* _Task requirements_:
Render the entries in the stretch from the line containing "Image resolution: width=1568 pixels, height=744" through the line containing "[x=42, y=34]" as a two-column CSV with the header instruction,response. Give one row per entry, with its text and its answer each in a single quoted field and any line breaks replaced by spaces.

* _Provided records_:
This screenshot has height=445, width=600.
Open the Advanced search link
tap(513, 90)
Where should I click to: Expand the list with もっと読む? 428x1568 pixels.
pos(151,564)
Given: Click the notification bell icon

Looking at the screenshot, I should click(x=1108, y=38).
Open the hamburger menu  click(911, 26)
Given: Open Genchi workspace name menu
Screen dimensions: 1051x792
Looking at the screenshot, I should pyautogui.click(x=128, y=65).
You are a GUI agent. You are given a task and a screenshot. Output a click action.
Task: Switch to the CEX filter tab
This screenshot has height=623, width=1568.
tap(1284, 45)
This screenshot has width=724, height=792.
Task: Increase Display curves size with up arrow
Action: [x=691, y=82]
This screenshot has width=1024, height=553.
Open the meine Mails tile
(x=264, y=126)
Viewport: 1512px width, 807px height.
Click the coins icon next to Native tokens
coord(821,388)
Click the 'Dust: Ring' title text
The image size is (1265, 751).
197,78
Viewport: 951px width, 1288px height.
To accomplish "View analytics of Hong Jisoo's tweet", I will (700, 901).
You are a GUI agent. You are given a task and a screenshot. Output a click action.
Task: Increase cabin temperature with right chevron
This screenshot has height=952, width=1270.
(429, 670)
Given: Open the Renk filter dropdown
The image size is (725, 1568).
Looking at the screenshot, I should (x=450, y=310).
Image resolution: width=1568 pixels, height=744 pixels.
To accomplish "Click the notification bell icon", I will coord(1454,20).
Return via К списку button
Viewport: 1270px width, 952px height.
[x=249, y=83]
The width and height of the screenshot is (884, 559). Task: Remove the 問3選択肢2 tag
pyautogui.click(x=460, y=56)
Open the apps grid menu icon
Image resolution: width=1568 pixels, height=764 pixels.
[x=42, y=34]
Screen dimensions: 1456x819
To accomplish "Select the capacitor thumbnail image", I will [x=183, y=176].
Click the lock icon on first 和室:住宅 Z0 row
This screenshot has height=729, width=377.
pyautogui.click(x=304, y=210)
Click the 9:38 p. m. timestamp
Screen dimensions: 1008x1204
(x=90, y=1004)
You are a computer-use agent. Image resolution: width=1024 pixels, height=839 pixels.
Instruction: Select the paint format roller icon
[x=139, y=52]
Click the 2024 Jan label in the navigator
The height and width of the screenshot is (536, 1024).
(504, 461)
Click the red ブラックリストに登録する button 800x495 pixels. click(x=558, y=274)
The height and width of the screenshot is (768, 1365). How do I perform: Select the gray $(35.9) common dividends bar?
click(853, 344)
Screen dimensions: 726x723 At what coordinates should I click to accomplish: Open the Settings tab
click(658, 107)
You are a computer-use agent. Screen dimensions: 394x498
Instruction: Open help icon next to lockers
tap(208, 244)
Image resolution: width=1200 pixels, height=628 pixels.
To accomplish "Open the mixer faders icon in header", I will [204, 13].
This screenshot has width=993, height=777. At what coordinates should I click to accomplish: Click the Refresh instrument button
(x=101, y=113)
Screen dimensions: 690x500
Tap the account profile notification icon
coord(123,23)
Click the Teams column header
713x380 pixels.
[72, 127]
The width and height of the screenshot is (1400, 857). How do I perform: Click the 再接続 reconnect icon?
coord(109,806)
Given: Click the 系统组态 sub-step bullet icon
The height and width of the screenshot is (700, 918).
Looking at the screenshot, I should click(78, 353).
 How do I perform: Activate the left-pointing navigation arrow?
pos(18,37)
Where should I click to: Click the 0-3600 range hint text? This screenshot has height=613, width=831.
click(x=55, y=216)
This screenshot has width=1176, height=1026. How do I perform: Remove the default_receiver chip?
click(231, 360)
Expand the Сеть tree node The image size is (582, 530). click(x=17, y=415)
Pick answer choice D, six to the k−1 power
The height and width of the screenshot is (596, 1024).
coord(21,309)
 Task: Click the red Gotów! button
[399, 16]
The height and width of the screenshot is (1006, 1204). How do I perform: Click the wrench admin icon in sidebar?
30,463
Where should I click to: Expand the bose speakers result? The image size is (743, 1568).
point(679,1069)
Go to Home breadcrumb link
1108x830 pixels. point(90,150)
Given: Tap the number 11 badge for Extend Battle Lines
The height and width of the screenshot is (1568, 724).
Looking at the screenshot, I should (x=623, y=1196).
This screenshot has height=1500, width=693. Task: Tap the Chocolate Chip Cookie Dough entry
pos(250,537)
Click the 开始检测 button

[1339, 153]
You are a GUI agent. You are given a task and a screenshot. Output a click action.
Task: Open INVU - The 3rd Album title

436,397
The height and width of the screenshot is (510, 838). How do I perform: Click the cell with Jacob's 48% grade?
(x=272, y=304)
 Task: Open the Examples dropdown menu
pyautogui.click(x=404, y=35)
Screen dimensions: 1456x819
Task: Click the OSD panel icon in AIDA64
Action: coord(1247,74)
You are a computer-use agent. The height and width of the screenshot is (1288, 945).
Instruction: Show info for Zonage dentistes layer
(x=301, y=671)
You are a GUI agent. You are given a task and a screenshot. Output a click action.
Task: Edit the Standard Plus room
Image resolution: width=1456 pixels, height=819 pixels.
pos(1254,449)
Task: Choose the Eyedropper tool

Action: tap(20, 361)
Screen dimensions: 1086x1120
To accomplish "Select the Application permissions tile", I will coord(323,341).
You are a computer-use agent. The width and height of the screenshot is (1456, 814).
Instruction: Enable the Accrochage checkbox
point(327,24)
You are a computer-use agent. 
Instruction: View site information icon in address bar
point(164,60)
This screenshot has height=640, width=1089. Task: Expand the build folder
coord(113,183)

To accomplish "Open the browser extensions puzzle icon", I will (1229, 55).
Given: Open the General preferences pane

* _Exercise solution_:
instruction,response
"Image resolution: width=1568 pixels, height=744 pixels. To accomplish ""Click the notification bell icon"",","I will coord(1454,20)."
"Return via К списку button Viewport: 1270px width, 952px height.","[x=249, y=83]"
"The width and height of the screenshot is (884, 559). Task: Remove the 問3選択肢2 tag","pyautogui.click(x=460, y=56)"
"Open the apps grid menu icon Image resolution: width=1568 pixels, height=764 pixels.","[x=42, y=34]"